A new recent acquisition from eBay that arrived last week is the bargain “Healthy Choice” branded 1000W power kitchen aid style stand planetary action kitchen mixer with 5lt stainless steel bowl, splash guard, egg whisk, mixing beater (k beater), dough hook and for some reason, a plastic spatula. (Who knows why they bothered with a spatula!)
The instruction manual was even useful because it was written in understandable English for once!
The mixer also goes by the name of the Lenoxx 100oW MMX150
It was a present for the lass, who dearly wanted to make up a very special cake.

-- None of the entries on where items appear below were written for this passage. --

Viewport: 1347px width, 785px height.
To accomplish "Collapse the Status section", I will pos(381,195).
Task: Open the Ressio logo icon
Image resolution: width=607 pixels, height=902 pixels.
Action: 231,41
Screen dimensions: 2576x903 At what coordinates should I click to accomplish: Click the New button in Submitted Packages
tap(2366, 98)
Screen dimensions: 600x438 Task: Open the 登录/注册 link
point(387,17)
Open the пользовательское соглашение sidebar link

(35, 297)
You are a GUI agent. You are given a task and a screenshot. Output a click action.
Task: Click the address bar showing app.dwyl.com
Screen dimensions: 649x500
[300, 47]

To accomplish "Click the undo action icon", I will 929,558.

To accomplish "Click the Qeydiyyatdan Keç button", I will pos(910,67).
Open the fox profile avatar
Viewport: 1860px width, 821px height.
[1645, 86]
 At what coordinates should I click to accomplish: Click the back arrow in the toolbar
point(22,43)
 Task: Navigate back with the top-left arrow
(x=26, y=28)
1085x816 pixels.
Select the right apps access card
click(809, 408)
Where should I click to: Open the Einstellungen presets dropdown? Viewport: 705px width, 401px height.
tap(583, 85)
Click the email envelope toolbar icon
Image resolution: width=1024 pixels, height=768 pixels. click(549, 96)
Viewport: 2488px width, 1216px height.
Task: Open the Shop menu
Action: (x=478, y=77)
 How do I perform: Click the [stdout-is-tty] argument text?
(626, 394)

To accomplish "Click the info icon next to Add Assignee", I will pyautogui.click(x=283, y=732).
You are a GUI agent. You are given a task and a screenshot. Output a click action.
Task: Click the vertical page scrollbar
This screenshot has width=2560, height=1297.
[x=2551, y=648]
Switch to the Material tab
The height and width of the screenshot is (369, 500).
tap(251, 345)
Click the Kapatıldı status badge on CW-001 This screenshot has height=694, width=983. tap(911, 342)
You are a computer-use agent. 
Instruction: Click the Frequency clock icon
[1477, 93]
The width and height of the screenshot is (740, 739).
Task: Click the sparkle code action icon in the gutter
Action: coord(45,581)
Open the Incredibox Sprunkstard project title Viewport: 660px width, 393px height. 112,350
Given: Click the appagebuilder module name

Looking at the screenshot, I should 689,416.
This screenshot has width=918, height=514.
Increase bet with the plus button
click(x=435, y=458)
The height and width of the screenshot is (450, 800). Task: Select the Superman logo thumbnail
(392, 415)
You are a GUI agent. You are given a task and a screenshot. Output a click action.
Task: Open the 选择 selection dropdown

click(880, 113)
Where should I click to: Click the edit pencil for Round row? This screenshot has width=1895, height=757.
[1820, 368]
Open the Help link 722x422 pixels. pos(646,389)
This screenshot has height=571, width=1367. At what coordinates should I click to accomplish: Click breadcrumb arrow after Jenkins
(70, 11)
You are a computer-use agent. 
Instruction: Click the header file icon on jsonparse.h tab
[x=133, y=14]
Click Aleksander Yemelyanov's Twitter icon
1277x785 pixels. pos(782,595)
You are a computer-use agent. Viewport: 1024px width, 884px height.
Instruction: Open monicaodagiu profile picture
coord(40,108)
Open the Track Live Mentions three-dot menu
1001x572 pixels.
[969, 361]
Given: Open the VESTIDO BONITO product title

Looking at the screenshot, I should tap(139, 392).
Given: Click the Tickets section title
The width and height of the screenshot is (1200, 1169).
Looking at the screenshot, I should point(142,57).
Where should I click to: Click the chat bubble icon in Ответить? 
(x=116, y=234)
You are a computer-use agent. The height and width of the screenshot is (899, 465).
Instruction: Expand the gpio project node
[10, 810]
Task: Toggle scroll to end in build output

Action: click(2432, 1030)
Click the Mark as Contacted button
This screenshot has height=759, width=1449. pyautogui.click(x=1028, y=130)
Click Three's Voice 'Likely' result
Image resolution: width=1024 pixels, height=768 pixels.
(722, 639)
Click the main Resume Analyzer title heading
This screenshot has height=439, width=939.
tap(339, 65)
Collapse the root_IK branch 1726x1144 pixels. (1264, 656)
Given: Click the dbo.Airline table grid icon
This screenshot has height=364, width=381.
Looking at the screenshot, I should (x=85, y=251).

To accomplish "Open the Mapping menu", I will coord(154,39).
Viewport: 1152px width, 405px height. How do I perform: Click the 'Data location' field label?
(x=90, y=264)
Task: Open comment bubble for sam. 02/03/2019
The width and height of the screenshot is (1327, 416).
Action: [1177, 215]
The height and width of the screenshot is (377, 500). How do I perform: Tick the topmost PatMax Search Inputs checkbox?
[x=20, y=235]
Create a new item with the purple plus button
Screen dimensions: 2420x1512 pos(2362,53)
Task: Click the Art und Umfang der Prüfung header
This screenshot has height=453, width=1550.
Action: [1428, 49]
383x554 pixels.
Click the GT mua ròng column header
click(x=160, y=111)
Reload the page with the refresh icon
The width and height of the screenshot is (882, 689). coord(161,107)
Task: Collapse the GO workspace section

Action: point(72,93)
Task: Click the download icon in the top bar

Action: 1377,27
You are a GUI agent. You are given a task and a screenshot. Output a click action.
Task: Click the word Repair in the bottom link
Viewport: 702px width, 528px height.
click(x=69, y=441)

When picking up the box from big W using the very convenient click & collect service, we were a little concerned that the box the mixer came in was made of old cardboard and duct tape… but inside, the normal retail box was revealed, with the packaging still sealed, suggestive that we had received a brand new item for our money, as had been promised.(phew!)
The machine inside the retail box was well packaged, with moulded styrofoam, and silky plastic baggies on all accessories, cords etc to prevent scratching, so it easily survived it’s probable role as the ball in the aussie post and woolworths distribution centre football match it probably went though on the way to its destination.
Visually and aesthetically, it’s a handsome machine, especially considering the bargain sub-$150 pricetag, and that we used one of ebay’s regular 20% off discount codes when using paypal.
Build quality is not half bad for the price, with thick cast alloy attachment accessories (pictured above), a stainless bowl of a decent gauge which is not flimsy, and a pretty solid and high quality feeling “business end” on the planetary mixing action (see image below), and thoughtful design additions like VERY VERY sensitive and sticky suction cup feet, which, to my amazement, somehow even managed to develop a death like grip on the lightly oiled chopping board I initially perched it on for inspection.
My only criticisms are fairly minor, in that the outer case of the machine itself and it’s controls aren’t of particularly heavy weight plastic-all the quality engineering and manufacturing budget for the machine clearly went into the essential working parts.
I’d say if it fell off the bench, or you were a bit rough with the controls there’s no doubt that it would end up cracked or broken- it’s not built for an abusive environment.
That said, most people look after their appliances, and it has those amazing sticky feet I mentioned earlier which would prevent any inadvertent kitchen kamikaze antics from this device- there’s no way it can “walk” and buck off the bench while unattended.
Notes on operation-
The control dial indicates four key speeds of operation- off, MIN, MID, and MAX, with about 10 apparent graduations in between, creating a theoretical 40 speed mixer.
In practice however, the mixer has about SIX main speeds, and the dial is digital, not analog in nature- What does this mean in english though? i.e. the position of the dial dictates a “target” speed for the machine- unlike on old sunbeam units like your grandma probably still uses, where moving the dial INSTANTLY feeds extra power immediately to the motor, or brakes the motor immediately, the digital controls on this machine are a fair bit more indirect- there are probably some fancy electronics in there which protects and STOPS the motor from being overloaded, or braking too sharply, causing damage to the motor and drivetrain- a very good thing!
What this ultimately means though is that this machine should last longer because the way the chef dials the controls abruptly simply cannot cause damage to the machine- it protects itself from abuse.
For example, smashing the dial up to MAX, from stationary, with the dough hook wodged in some very thick cake batter, will result in the machine Sloooowly working up to maximum speed at a rate that isn’t bad for the motor- the inbuilt intelligence in the unit also makes the mixer less prone to stalling when working hard, overspeed, or overheating.
Healthy choice mixer MMX150
Australian standard electrical compliance and manufacturer status.
Upon turning the machine over, a clearly legible, silver sticker on the base shows an RCM mark, which should be a clear indication that the machine has been professionally tested at an accredited test lab, and paperwork relating to the safety of the machine has been compiled- the mixer is clearly NOT a dodgy grey import, of questionable quality that is likely to kill you through electrocution, or burn your house down.
The RCM mark, and the fact that the machine was imported by a reputable electronics company, Lenoxx, which has been around for a long time gives the consumer a great deal of confidence that this is a quality and safe product, whose manufacturer warranty is likely to be honored if there is a problem.